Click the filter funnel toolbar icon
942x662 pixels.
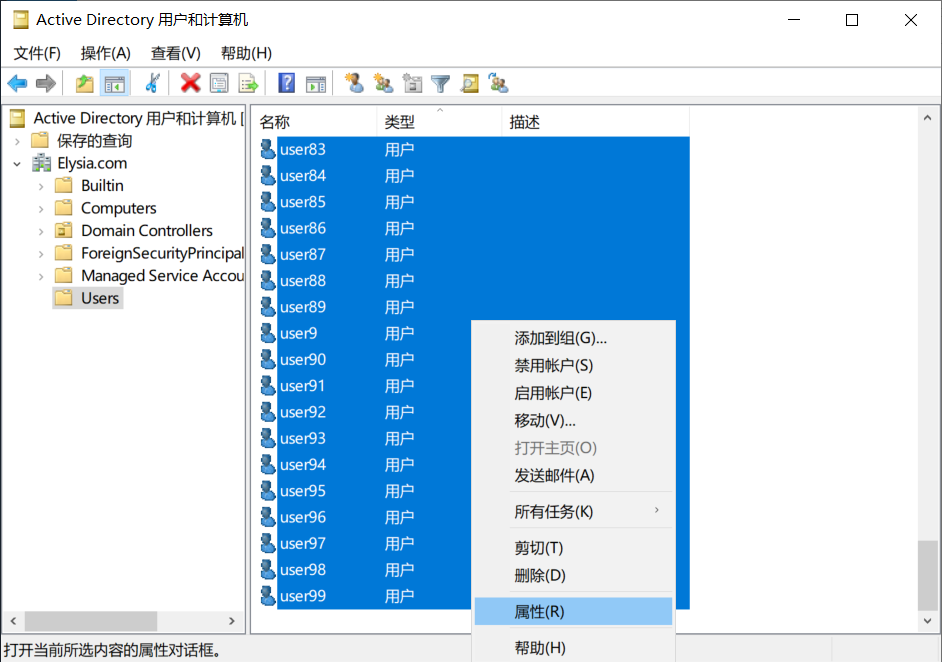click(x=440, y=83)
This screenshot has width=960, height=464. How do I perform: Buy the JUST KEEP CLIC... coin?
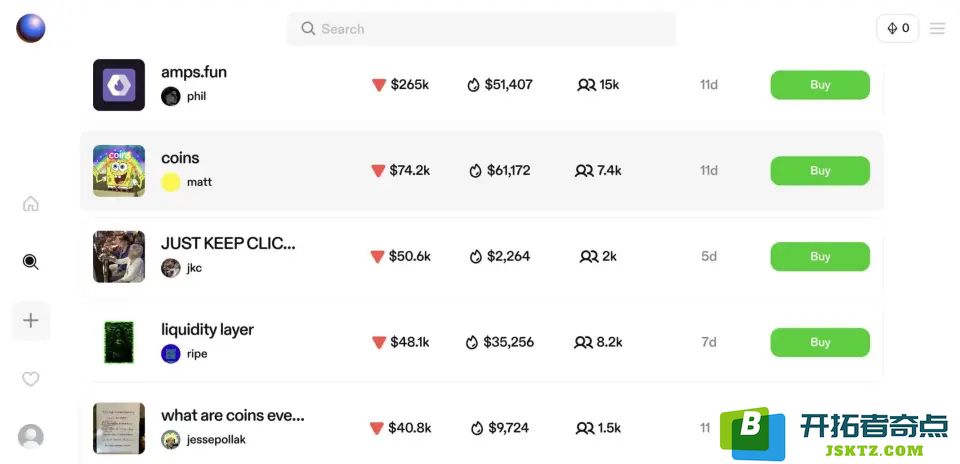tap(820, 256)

________________

Exercise prompt:
Exactly the lines from the one that contains "942x662 pixels." through the last line of the records should be set down, and the pictures should be dropped.

Task result:
942x662 pixels.
click(x=440, y=83)
This screenshot has width=960, height=464. How do I perform: Buy the JUST KEEP CLIC... coin?
tap(820, 256)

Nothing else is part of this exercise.